In the meantime, cancer isn’t going away. And delays in treatment that occurred early on may be part of the collateral damage from this pandemic.

At this stage, are cancer patients still viewed as being at increased risk for severe illness if they become infected with COVID-19? What extra precautions, if any, are recommended for cancer patients?

Impact of Delays in Treatment

During the early months of the pandemic, the health care system understandably focused on managing the pandemic itself and the care of COVID-19 patients. Cancer treatments and other surgeries and medical treatments deemed “non-essential” were often delayed.

A survey of about 600 individuals being treated for breast cancer found that almost half have experienced delays in receiving treatment as a result of the pandemic.

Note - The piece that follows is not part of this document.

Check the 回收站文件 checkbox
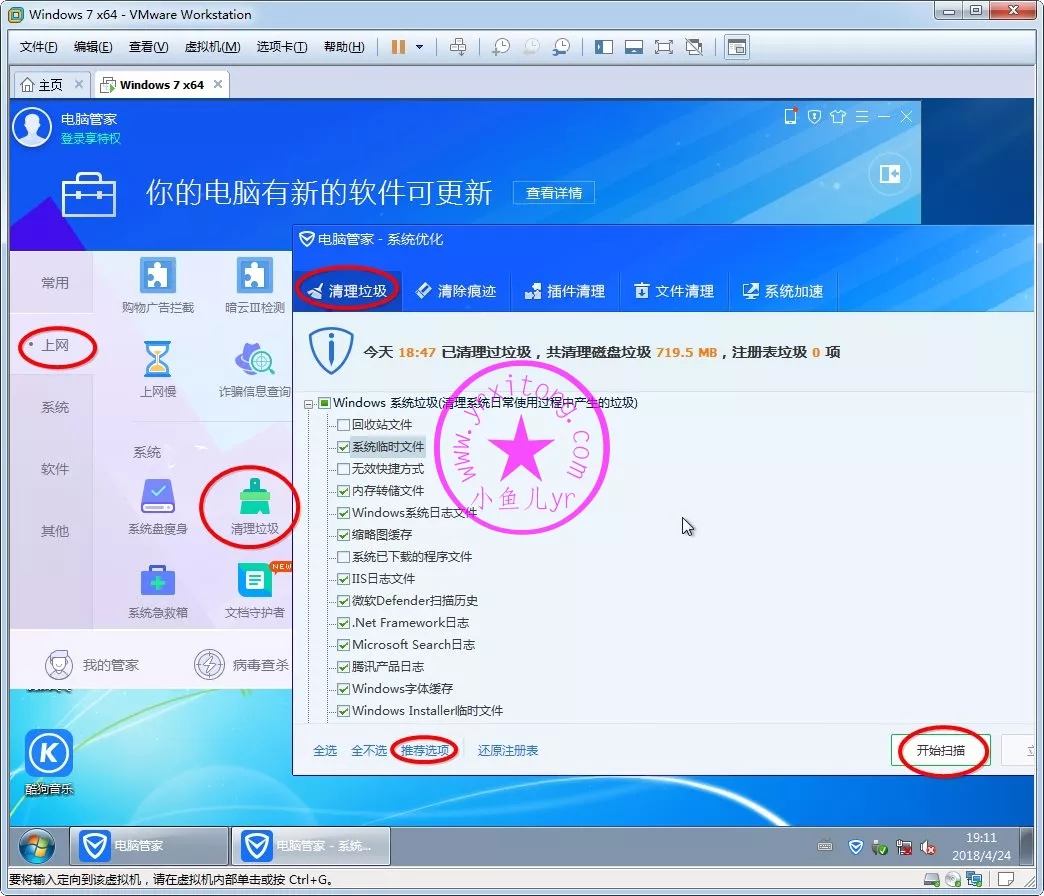This screenshot has height=896, width=1044. pos(344,425)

Delays were reported in all aspects of cancer care among this group.

The National Cancer Institute estimates that delays in cancer screening and treatment as a result of COVID-19 will lead to 10,000 additional deaths in the United States from breast cancer and colon cancer over the next decade.

Risks for Cancer Patients from COVID-19

Early on in the pandemic, the limited information available suggested that cancer patients were at increased risk for more serious illness or death if they contracted COVID-19.  A widely-publicized analysis of Chinese COVID-19 patients with cancer found a higher rate of severe outcomes compared to patients without cancer.

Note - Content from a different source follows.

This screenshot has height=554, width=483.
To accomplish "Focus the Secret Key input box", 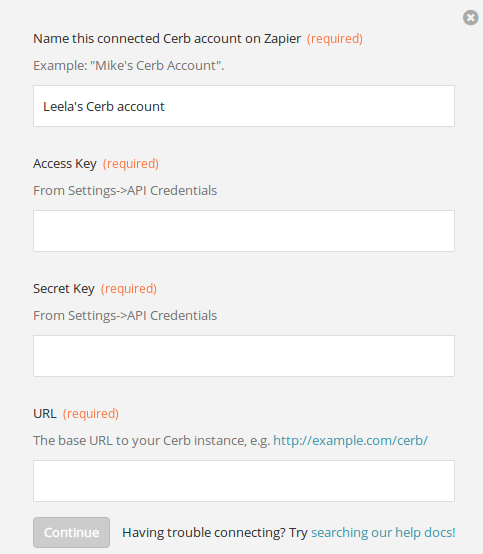I will coord(244,356).
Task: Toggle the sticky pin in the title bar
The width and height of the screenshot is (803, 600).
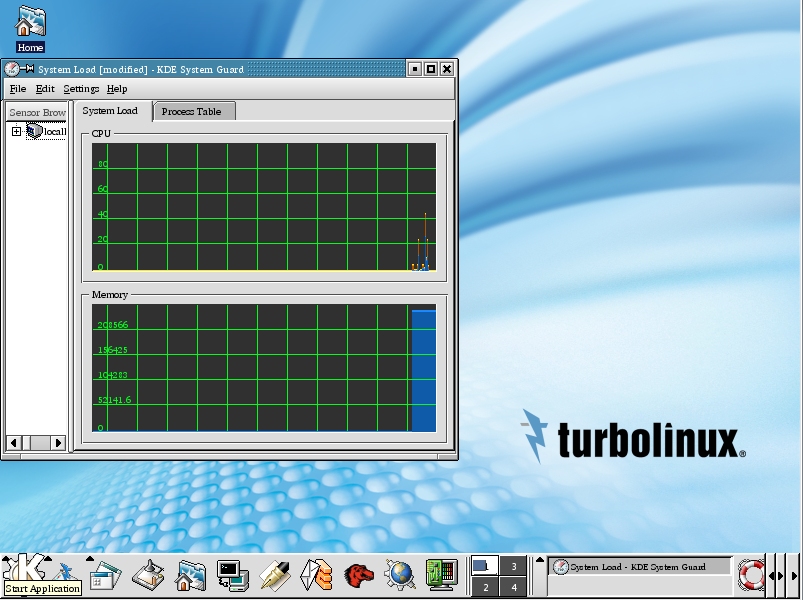Action: (x=28, y=69)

However, more recent data suggests that not all cancer patients are equally at risk for more severe illness if they get COVID-19.

For example, a recent study of 121 patients in New York who had gynecologic cancer and COVID-19 found that standard cancer treatments did not seem to increase the risk of hospitalization or death due to COVID-19 for these patients.

On July 31, the European Society for Medical Oncology issued guidance to oncologists worldwide not to delay cancer treatment that has the potential to impact overall survival. They also urged that all cancer patients should not be viewed as equally vulnerable to coronavirus infection.

The NCI is conducting a study to learn more about the risk factors for serious illness from COVID-19 in people who are receiving treatment for cancer. Knowledge gained from the study will help improve the management of cancer treatment in the future for people who have COVID-19.

Cancer Treatment and Staying Safe

In the meantime, if you need treatment for cancer, what steps should you take to stay safe during this pandemic without delaying needed treatments?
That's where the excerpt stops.